Back in 2016, Gagosian launched a gallery in San Francisco, strategically positioned near the SF MoMA. However, the endeavor didn’t go as planned.
“It completely flopped,” Gagosian candidly shares in a recent profile by Elle Decor. “No one showed up. It was so disheartening. I’d travel there for an opening, and the place was empty. I thought, What am I doing here?”
In the magazine’s latest issue, he also reflects on the closure of his former gallery in Geneva, which opened in 2010. “I didn’t quite understand the Swiss,” he admits with a shrug. (Rest assured, Larry, you’re not the only one.)
Currently, Gagosian oversees 18 venues worldwide, including his notable Beverly Hills gallery. He’s now gearing up for the launch of a new space at 980 Madison Avenue in New York.
He’s coming full circle with a planned street-level gallery at the same UES spot where he first opened in 1989. Gagosian had office space and galleries upstairs in the same building, but he’s being displaced after Bloomberg Philanthropies bought up most of the property.

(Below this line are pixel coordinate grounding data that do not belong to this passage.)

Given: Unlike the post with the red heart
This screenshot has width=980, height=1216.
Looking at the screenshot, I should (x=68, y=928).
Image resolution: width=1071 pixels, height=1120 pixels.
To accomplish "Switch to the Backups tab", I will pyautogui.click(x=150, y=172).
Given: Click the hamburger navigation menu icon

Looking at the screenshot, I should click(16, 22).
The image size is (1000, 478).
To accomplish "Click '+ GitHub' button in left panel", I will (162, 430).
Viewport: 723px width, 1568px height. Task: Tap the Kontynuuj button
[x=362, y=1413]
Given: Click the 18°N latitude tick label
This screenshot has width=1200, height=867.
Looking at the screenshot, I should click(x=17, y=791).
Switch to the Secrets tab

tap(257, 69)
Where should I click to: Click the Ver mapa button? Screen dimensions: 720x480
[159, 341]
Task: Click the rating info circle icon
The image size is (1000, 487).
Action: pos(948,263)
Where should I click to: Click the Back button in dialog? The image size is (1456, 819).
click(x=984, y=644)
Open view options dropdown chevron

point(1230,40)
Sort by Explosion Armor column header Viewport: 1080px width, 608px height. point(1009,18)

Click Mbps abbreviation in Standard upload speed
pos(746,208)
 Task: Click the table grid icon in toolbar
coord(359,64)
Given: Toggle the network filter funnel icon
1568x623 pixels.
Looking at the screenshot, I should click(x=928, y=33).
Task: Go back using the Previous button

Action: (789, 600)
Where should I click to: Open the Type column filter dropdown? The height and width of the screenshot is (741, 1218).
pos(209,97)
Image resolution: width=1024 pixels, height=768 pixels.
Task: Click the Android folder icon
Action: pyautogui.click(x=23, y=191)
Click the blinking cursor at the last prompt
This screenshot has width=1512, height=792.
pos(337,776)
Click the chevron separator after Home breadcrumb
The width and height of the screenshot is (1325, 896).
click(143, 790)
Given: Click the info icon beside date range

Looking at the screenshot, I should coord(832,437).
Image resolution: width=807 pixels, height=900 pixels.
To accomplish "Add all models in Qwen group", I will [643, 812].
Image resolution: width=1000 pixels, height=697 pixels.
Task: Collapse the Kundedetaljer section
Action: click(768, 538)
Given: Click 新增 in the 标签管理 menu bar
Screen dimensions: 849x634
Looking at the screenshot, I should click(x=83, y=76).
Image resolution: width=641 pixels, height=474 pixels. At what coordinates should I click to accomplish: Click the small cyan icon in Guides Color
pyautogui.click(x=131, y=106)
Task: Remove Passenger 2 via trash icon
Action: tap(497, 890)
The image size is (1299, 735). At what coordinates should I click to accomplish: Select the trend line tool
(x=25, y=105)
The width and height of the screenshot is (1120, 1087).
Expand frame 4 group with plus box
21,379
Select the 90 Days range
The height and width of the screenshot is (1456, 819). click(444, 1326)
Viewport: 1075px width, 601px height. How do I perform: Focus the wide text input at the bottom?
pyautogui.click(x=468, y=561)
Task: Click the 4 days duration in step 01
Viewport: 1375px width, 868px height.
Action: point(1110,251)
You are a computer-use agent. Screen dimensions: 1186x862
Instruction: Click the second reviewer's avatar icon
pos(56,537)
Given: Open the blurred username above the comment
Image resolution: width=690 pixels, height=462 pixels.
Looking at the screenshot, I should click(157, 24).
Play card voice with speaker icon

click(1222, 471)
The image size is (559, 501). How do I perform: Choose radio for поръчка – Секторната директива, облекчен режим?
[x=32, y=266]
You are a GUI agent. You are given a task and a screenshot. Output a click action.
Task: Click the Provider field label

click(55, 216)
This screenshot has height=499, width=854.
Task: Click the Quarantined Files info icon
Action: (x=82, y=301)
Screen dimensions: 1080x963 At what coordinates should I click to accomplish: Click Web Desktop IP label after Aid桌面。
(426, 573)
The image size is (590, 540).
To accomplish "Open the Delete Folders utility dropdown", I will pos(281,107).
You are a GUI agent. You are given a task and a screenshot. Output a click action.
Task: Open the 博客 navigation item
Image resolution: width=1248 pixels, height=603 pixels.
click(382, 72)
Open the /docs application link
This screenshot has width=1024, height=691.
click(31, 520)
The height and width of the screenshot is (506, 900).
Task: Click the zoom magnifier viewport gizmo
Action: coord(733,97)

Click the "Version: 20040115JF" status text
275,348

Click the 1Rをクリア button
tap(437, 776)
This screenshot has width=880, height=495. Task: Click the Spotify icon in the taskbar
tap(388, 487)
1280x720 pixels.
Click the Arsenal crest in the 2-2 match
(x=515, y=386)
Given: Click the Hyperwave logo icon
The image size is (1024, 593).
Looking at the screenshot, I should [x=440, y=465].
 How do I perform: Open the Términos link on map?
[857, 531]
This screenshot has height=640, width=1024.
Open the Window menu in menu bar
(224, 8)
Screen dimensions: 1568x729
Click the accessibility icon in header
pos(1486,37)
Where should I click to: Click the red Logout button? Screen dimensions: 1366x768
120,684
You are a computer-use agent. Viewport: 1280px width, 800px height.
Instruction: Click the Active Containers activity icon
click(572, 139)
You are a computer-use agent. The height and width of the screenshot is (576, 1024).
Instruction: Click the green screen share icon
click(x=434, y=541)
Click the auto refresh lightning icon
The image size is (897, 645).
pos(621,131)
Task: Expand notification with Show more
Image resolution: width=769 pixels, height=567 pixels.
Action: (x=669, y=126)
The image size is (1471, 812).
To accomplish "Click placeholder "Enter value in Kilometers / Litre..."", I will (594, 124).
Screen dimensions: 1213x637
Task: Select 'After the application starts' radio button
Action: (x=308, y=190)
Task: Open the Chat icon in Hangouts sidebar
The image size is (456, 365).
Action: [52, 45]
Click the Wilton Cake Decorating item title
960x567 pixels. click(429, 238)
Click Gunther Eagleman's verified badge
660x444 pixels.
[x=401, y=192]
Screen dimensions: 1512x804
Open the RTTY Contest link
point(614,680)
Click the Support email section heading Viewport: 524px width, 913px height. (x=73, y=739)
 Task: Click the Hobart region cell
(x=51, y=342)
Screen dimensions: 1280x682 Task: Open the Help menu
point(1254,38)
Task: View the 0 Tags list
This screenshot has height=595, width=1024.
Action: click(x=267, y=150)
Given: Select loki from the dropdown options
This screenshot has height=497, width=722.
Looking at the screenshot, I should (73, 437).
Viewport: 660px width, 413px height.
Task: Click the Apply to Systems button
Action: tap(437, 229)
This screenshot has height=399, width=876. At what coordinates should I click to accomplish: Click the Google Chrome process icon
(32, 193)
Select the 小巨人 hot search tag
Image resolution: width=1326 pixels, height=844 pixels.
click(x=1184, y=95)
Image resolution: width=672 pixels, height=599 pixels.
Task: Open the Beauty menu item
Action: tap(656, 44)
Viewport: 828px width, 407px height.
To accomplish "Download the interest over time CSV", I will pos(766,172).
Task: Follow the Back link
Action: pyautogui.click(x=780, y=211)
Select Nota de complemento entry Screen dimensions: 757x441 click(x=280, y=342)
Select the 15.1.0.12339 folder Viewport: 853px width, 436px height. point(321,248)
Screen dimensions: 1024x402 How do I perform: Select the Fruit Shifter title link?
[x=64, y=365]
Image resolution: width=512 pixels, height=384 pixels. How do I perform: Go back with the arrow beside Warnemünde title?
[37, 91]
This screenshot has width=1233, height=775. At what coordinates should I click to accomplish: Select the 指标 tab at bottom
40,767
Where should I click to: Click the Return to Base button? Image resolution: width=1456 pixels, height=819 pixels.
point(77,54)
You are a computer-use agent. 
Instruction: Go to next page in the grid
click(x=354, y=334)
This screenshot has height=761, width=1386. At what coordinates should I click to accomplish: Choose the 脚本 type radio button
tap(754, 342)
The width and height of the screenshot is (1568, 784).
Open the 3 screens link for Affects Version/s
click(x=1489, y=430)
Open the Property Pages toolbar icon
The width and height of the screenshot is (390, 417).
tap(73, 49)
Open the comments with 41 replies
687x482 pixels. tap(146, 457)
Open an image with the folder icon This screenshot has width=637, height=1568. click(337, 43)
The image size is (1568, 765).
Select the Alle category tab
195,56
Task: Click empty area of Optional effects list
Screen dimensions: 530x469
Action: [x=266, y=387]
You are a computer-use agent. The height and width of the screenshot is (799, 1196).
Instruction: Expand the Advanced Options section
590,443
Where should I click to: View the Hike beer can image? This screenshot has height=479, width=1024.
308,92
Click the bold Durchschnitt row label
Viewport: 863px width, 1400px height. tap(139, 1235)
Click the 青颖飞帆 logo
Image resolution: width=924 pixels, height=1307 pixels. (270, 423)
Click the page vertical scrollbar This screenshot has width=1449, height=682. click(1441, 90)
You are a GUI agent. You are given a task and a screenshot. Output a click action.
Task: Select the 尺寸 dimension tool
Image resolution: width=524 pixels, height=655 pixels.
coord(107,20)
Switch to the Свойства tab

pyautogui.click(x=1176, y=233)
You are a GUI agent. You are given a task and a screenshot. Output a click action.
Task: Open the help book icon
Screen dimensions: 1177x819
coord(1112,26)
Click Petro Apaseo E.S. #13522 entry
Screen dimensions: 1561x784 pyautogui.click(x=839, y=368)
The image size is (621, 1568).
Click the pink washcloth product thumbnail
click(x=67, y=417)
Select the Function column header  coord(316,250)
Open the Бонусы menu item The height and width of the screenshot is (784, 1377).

“It was pretty devastating,” Gagosian, whose office had been at the address for nearly 40 years, tells the Hearst magazine.
He’s moved his staff to Chelsea and elsewhere, but, “To me it was very important that I stay in the building… I’m excited about being on the street. Artists in particular thought [being upstairs] was a little off-putting. So we’ve eliminated that. We’re much more transparent now.”
His sushi restaurant Kappo Masa remains downstairs.
Last month in LA, Gagosian held his annual exhibition timed to the Academy Awards by putting up a show of new Jonas Wood paintings of tennis courts.